Bánh cay, the crispy shrimp-flecked cassava nuggets prevalent throughout the south of Vietnam, are spiced with their own dried chiles. Gà kho gừng, the sticky, savory, braised chicken dish, relies on Vân Vân’s sparrow ginger. And dưa chua, the ubiquitous pickled mustard greens that accompany a number of classic Vietnamese dishes, uses both garlic and purple shallot from Vân Vân.

This coming August, after an extensive sourcing trip, Bùi and Võ will be introducing two new products to Vân Vân’s line: red galangal, the spicier rhizomic relative of ginger, and củ nén, an allium similar in appearance to a pearl onion. Both ingredients are pillars of central Vietnamese cooking.

To find a sustainable resource with the best quality ingredients, Bùi and Võ headed to a farming co-op in Bình Phú, outside the city of Quảng Ngãi. “It took us a while to find our way out to the farms tucked away from the main road,” Bùi says. “When we arrived, Auntie Lệ was almost finished with her morning harvest, and greeted us with a smile. She told us she’s been growing củ nén for most of her life. Her farming method, like many others, has been passed down for generations, and has largely remained unchanged.”
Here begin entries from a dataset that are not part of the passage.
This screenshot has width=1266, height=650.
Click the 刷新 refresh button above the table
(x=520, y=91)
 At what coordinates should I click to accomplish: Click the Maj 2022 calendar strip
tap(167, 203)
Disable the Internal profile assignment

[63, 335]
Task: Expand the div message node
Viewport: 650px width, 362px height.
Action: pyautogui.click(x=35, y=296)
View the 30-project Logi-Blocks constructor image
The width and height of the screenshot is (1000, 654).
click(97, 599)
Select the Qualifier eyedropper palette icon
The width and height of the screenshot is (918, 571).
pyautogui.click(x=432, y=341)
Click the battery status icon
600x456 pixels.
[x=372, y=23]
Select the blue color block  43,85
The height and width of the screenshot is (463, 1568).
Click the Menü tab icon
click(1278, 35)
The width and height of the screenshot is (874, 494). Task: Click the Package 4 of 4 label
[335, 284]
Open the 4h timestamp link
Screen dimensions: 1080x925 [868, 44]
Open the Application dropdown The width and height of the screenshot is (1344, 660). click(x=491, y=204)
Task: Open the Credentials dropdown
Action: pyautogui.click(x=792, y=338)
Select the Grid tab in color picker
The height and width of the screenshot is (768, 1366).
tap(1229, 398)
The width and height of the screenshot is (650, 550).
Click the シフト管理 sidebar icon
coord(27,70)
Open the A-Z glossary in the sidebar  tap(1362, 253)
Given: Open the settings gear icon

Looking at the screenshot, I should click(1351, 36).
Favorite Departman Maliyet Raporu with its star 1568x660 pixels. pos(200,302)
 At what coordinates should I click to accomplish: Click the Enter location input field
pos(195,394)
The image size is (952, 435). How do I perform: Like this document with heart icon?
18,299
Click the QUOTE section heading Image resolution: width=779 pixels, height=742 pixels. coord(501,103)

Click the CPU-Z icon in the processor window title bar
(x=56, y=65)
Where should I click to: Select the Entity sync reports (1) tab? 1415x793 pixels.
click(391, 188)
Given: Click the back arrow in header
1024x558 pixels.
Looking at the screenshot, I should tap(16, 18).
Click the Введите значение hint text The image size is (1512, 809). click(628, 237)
Through cooking and building her pop-ups, and then Vân Vân, “I’ve realized that there is so much about Vietnamese cuisine that we don’t talk about enough or even know enough about. There are so many nuances to the cooking that we don’t understand yet,” Bùi says. “Through all of this, through eating the food I prepare or cooking with our spices, I hope people get more curious about how these dishes came to be, and how these ingredients really reflect the region they’re from. That’s important to me.”